Respire 2023, 2ème soirée

Retrouvailles avec Christian Escoudé devant son premier public à la tête d’un Unit 5 tout juste éclos, rencontre du jazz avec la tradition du Châabi algérien sous la houlette de Khiredine Kati à la tête du groupe Azawan, jam session jusqu’à plus d’heure.

Christian Escoudé, un enfant du pays… né en 1947. Je crois me souvenir l’avoir entendu pour la première fois, déjà chez lui en Charente. C’était en mai 1976 au sein du sextette Confluence de Didier Levallet, au premier festival de jazz d’Angoulême, qui était aussi mon premier festival avec la casquette de journaliste. Joseph Dejean (également de 1947) devait mourir quelques jours plus tard dans un accident de voiture et tous deux – avec Gérard Marais, Boulou Ferré, le Bordelais Philippe Petit (entendu lors de cette même première édition) et, également d’Angoulême, Frédéric Sylvestre – représentaient alors un renouveau de la guitare jazz en France. Bientôt, on put apprécier Escoudé donner la réplique à Mickey Graillier sur un disque légendaire (« Libra » jamais réédité), auprès de John Lewis (« Mirjana »), en duo avec Charlie Haden (« Gitane ») et Jean-Charles Capon (« Gousti »), au sein du big band de Martial Solal, croisant le fer avec John McLaughlin, ou Philip Catherine et Didier Lockwood… On est là en 1983 et ça continue sur les décennies suivantes.
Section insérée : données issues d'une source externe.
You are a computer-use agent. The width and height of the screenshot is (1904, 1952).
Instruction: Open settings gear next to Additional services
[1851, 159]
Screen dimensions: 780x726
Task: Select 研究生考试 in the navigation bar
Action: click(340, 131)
Depuis quelques années, revenu au pays, Christian Escoudé s’était fait plus discret et c’est donc bel et bien en enfant du pays qu’il se présentait au Respire Jazz Festival, au sud d’Angoulême, où un public nombreux se pressait hier pour le réentendre.

Aussi a-t-il voulu faire une entrée à l’américaine, précédé par ses musiciens. Simon Goubert – levé le matin à 3h du matin à Manchester – lance un shuffle avec la férocité que procure parfois l’épuisement, aussitôt rejoint par l’orgue rugissant d’Antoine Hervier. Alors s’avance sur ce tapis sonore le vieux lion venu toiser puis saluer le public avant d’envoyer les premières mesures d’Hungaria de Django Reinhardt. L’héritage sans servilité que Christian Escoudé a toujours assumé sans l’once d’un revivalisme. Propulsée par un batteur qui sait mettre en valeur le soliste avec un métier de metteur en scène visionnaire, on retrouve cette fébrilité du phrasé que l’on avait aimé il y a une quarantaine d’années. La suite fait entrer en scène une frontline tout en contraste : Ludivine Issambourg (flûte) bouillonnante d’énergie, dans un rare mélange de rage et de joie ; Sophie Alour, plus intérieure, de la saturation des phrasés dans les tempos rapides à un tendre et élégant duo rubato avec le boss. Le répertoire se joue de l’anachronisme, notamment dans cette deuxième pièce dont le A aurait pu être au programme de Confluence et le B évoquerait plutôt Les Vacances de Monsieur Hulot. Il y aura un étrange hommage à Paul Desmond, une juxtaposition de chansons françaises, un final parkérien, soit un répertoire encore en rôdage – c’est le deuxième concert du groupe –, le boss retrouvant toute son autorité sur un standard interprété en solo à la Joe Pass.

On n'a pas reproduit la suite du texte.